Short problem 1 ->
Lay out the entries, from the first line through the line holding "Back (299, 303)", inclusive, as a Markdown table with the columns Row and Line. Number each row and skip any blank lines.

Selection ->
•••••

Thorarin went on, we are told, to write many drapas about Canute the Great, and to judge by the fragments that have survived they were all boastful, one-sided and dull, like any military communique or Fortune-500 annual report today. They read much like the wall inscriptions left by Pharaohs and Great Kings in Egypt and Mesopotamia, which are our principal source for the early history of civilization. The prudent historian will approach them, like any official document from the time of Hammurabi to our own, with cautious skepticism.

            Outside of such official documents, what source would the early historians have for their narratives?. They could have gossip, which was all around them, prime and living evidence of what was going on in the world. But they could not write it down, because it did not deal in the appropriately serious manner with the serious deeds of King Hammurabi or King Canute..

            Yet it was always there, straining to break loose, and every so often it did break loose, to throw a sudden shaft of vivid light on the drab pages of official history.

            Perhaps the earliest, certainly the brightest, of these shafts come in an unexpected place, shining in the middle of the bloodthirsty chauvinist ramblings of the books of Samuel in the Old Testament.

            Instead of the timeless hieratic figures in the early books, like God, Noah, Father Abraham, Moses the Law Giver, Samson the Superman, there pop out suddenly passages dealing with what look and sound like real people facing the problems of daily life. Here is King Saul, in 1 Samuel, xx, denouncing the shameless liaison of his son Jonathan and the shepherd boy David and sounding like any modern father who discovers what his kids have been up to. “Thou son of a perverse and shameless woman, do I not know that thou hast chosen the son of Jesse to thy own shame and the shame of thy mother's nakedness?”

•••••

Given entries ->

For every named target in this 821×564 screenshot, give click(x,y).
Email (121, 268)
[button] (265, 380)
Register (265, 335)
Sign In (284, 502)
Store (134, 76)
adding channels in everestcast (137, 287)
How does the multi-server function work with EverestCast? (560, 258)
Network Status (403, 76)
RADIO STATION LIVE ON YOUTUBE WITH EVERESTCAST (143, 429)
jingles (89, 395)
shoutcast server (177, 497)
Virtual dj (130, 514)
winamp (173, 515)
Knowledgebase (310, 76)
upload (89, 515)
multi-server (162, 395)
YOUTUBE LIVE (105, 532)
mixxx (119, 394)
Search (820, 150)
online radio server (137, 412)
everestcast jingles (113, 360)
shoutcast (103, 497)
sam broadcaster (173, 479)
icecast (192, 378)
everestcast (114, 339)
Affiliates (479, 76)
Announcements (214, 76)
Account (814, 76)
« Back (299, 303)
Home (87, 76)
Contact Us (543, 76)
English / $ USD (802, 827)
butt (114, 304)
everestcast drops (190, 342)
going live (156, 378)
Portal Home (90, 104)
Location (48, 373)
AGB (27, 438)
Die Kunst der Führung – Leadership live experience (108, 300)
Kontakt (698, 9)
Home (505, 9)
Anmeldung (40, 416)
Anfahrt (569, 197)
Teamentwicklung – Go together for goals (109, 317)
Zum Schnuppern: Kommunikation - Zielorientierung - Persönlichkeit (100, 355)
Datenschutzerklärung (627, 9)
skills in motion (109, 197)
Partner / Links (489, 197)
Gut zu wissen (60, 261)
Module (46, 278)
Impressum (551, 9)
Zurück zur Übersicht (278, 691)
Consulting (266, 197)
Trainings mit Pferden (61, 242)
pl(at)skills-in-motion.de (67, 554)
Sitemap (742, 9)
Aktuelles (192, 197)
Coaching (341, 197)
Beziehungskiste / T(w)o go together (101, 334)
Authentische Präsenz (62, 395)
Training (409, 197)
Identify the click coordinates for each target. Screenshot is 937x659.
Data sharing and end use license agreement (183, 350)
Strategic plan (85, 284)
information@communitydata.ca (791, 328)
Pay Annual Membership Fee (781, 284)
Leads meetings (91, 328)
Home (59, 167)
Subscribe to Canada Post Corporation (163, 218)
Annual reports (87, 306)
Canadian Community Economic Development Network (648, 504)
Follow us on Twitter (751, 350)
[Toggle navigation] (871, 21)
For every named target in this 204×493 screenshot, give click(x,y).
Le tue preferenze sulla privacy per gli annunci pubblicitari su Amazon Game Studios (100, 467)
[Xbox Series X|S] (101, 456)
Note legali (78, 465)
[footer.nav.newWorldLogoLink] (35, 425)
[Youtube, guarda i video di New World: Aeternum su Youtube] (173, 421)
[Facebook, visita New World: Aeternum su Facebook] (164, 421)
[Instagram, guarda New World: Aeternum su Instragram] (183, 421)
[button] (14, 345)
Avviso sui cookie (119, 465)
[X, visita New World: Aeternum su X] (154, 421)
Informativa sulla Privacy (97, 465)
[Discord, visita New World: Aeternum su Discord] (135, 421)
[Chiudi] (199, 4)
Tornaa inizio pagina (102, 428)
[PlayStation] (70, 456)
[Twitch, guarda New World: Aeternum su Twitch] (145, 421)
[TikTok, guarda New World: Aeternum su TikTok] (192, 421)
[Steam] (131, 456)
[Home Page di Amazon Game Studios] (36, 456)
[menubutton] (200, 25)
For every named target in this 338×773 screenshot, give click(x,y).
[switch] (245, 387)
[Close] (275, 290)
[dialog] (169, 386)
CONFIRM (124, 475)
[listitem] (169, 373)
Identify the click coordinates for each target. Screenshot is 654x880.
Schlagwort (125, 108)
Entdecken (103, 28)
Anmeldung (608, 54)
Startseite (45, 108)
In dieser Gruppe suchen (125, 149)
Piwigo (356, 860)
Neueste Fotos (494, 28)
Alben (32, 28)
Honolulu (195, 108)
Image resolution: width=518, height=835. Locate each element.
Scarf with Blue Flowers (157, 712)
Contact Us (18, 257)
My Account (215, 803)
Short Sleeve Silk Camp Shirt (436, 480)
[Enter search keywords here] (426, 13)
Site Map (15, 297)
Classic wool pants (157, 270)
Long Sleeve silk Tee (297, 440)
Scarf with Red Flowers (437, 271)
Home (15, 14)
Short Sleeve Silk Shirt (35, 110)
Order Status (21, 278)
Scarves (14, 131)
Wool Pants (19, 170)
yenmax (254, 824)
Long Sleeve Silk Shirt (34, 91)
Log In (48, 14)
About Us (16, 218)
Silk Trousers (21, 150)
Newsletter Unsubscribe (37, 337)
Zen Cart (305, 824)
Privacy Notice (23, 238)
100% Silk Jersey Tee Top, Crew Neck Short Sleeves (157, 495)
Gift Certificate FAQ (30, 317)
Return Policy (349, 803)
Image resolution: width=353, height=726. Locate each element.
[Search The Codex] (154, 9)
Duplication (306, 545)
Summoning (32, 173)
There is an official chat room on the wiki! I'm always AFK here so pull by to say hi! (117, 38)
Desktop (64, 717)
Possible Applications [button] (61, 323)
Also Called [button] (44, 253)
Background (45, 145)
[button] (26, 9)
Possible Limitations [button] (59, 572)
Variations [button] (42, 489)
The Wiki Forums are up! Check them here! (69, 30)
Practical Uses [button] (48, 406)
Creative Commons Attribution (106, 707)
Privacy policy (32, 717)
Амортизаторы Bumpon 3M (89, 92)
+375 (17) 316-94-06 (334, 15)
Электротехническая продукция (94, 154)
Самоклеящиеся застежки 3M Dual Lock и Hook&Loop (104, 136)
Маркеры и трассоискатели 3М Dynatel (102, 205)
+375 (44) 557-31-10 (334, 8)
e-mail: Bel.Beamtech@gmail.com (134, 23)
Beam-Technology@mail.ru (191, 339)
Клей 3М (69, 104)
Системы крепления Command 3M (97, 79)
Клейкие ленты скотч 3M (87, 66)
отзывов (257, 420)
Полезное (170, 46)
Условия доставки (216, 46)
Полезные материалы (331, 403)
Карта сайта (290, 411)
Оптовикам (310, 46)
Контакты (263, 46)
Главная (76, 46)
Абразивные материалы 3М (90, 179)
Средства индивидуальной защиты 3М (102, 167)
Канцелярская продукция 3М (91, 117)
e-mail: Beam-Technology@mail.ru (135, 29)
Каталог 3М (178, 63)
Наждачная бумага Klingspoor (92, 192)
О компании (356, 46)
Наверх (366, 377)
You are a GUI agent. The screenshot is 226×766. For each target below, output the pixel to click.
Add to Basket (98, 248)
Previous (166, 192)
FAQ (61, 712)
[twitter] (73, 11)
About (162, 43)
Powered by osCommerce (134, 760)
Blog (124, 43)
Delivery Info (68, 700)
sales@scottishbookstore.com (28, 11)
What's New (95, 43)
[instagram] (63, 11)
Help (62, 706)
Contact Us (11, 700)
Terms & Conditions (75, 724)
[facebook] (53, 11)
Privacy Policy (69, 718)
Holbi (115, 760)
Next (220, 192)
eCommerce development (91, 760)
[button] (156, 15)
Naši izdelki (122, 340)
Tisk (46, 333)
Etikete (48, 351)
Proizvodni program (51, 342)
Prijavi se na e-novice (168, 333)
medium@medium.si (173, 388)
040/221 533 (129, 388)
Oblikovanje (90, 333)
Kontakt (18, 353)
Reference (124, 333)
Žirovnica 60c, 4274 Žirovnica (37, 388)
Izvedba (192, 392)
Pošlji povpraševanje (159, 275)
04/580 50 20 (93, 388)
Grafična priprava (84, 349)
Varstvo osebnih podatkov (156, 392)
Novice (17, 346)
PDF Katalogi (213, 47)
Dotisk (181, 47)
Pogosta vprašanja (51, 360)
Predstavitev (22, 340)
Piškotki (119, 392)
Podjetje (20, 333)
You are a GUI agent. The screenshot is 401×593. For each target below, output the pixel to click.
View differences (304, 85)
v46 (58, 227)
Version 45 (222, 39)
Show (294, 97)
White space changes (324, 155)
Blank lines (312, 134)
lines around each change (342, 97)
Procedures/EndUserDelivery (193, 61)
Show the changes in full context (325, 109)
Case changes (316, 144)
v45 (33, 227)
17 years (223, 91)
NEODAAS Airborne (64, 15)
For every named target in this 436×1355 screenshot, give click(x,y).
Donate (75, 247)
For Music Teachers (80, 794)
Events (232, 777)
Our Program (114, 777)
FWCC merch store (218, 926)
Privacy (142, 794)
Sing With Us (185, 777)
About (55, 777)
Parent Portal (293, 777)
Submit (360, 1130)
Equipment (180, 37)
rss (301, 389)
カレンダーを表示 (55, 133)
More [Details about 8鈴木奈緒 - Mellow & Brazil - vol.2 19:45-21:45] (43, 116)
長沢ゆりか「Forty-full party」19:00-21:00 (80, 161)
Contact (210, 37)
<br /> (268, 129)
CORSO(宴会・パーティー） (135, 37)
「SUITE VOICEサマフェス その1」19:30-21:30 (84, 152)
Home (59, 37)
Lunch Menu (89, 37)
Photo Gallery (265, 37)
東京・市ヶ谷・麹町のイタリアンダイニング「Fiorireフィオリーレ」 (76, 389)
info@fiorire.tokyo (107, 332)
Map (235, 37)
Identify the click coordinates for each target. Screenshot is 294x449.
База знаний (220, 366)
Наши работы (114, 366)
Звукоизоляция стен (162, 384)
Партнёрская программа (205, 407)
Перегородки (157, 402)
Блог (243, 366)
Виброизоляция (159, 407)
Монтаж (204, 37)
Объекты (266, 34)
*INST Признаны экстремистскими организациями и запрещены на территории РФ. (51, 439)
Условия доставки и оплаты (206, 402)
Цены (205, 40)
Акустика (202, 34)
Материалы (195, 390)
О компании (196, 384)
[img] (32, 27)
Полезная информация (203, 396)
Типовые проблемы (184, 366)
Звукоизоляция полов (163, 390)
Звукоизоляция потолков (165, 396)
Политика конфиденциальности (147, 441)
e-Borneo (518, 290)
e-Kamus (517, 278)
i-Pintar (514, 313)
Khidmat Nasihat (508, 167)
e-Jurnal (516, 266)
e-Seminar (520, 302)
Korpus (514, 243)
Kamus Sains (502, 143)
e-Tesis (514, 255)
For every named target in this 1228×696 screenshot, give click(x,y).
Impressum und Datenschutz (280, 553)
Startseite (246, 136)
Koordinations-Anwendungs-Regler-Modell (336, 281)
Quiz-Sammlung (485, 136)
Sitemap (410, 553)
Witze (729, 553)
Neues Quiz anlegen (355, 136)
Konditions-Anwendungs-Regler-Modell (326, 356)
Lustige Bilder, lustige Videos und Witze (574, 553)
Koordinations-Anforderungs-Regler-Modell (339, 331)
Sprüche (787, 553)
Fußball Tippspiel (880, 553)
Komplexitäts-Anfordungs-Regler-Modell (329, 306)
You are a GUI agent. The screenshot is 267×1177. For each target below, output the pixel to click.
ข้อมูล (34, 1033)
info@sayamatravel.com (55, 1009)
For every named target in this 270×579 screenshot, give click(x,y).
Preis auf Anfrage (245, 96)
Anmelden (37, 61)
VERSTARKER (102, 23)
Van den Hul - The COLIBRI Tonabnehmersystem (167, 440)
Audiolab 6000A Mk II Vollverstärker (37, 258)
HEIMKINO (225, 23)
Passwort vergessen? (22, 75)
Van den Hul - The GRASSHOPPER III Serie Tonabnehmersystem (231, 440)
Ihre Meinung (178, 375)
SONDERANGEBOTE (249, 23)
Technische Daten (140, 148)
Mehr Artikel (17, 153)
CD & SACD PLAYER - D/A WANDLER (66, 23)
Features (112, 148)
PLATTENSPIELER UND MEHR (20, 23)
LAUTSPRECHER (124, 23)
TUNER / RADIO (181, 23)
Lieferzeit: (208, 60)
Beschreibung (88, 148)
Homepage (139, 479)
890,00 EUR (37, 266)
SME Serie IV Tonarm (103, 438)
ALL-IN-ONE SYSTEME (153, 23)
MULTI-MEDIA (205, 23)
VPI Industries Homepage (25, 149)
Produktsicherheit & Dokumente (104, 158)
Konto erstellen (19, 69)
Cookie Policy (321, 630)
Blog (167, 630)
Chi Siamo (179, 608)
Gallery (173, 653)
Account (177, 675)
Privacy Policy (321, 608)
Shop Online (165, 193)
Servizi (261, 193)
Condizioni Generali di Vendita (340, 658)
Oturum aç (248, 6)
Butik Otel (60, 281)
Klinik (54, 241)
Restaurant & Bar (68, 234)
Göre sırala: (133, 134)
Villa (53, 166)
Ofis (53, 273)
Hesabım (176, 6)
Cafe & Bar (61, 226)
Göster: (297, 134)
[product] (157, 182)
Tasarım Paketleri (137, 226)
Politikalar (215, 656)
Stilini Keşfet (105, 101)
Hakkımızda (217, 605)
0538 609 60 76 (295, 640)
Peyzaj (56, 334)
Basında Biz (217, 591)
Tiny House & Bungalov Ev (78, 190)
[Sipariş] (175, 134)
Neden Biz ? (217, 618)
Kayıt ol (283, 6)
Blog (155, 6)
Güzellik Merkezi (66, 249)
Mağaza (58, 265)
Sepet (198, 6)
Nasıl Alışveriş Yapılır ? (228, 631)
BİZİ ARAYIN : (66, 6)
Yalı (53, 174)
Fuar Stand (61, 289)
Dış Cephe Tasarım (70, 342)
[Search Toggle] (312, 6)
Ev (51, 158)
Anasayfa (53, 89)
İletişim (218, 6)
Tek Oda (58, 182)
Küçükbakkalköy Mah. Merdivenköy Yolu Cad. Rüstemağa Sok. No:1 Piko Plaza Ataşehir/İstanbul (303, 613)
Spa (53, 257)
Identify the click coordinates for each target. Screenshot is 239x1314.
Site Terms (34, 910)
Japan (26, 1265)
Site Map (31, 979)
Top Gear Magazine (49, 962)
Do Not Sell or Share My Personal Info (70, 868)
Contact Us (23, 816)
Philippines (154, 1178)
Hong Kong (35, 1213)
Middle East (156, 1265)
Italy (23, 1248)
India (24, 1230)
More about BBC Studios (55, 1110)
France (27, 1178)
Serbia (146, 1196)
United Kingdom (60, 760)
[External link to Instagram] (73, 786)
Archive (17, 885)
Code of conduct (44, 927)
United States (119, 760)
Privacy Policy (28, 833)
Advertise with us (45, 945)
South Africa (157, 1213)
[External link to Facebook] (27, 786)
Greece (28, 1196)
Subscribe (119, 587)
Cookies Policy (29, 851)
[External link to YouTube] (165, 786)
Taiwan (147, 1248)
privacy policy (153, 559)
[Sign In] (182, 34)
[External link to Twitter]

•••••

Short problem 2 ->
Pick up the passage on gossip and official history and continue it.

Task output 1 ->
| Row | Line |
|---|---|
| 1 | For every named target in this 821×564 screenshot, give click(x,y). |
| 2 | Email (121, 268) |
| 3 | [button] (265, 380) |
| 4 | Register (265, 335) |
| 5 | Sign In (284, 502) |
| 6 | Store (134, 76) |
| 7 | adding channels in everestcast (137, 287) |
| 8 | How does the multi-server function work with EverestCast? (560, 258) |
| 9 | Network Status (403, 76) |
| 10 | RADIO STATION LIVE ON YOUTUBE WITH EVERESTCAST (143, 429) |
| 11 | jingles (89, 395) |
| 12 | shoutcast server (177, 497) |
| 13 | Virtual dj (130, 514) |
| 14 | winamp (173, 515) |
| 15 | Knowledgebase (310, 76) |
| 16 | upload (89, 515) |
| 17 | multi-server (162, 395) |
| 18 | YOUTUBE LIVE (105, 532) |
| 19 | mixxx (119, 394) |
| 20 | Search (820, 150) |
| 21 | online radio server (137, 412) |
| 22 | everestcast jingles (113, 360) |
| 23 | shoutcast (103, 497) |
| 24 | sam broadcaster (173, 479) |
| 25 | icecast (192, 378) |
| 26 | everestcast (114, 339) |
| 27 | Affiliates (479, 76) |
| 28 | Announcements (214, 76) |
| 29 | Account (814, 76) |
| 30 | « Back (299, 303) |

Task output 2 ->
            By Chapter xi of the Second Book of Samuel, we come to a particularly juicy piece of what any one can recognize as gossip, the hottest gossip to come out of Jerusalem in many a year. It is worth quoting in full, as what is probably the first item of substantial and well-structured gossip ever to pass directly into an official history, as well as being a model of the gossiper’s art:.

             And it came to pass in an eventide that David arose from off his bed and walked upon the roof of the king's house: and from the roof of the house he saw a woman washing herself and the woman was very beautiful to look upon.

            And David sent and enquired after the woman. And one said, Is not this Bathsheba, the daughter of Eliam, the wife of Uriah the Hittite?

            And David sent messengers and took her, and she came in unto him, and he lay with her, for she was purified from her uncleanness; and she returned unto her house.

            And the woman conceived and told David, and said, I am with child.

            And David sent to Joab saying, Send me Uriah the Hittite. And Joab sent Uriah to David. And when Uriah was come unto him, David demanded of him how Joab did, and how the people did, and how the war prospered.

            And David said to Uriah, Go down to thy house and wash thy feet. And Uriah departed out of the king's house, and there followed him a mess of meat from the king. 

            But Uriah slept at the door of the king's house, with all the servants of his lord, and went not down to his house.

            And when they told David, saying: Uriah went not down unto his house, David said unto Uriah, Camest thou not from thy journey? why didst thou not go down unto thy house?

            And Uriah said unto David, The ark, and Israel, and Judah, abide in tents, and my lord Joab and the servants of my lord, which are encamped in the open fields: shall I then go unto mine house, to eat and to drink and to lie with my wife? As thou livest and as thy soul liveth, I will not do this thing.

            And David said to Uriah, Tarry here today also, and tomorrow I will let thee depart. So Uriah abode that day in Jerusalem and the morrow. And when David called him, he did eat and drink before him and he made him drunk: and at even he went out to lie in his bed with the servants of his lord, but went not down to his house.

            And it came to pass in the morning, that David wrote a letter to Joab, and sent it by the hand of Uriah.

            And he wrote in the letter, saying: Set ye Uriah in the forefront of the hottest battle, and retire ye from him, that he may be smitten, and die. And it came to pass, when Joab observed the city, that he assigned Uriah a place where he knew that valiant men were. And the men of the city went out and fought with Joab, and there fell some of the people of the servants of David, and Uriah the Hittite died also.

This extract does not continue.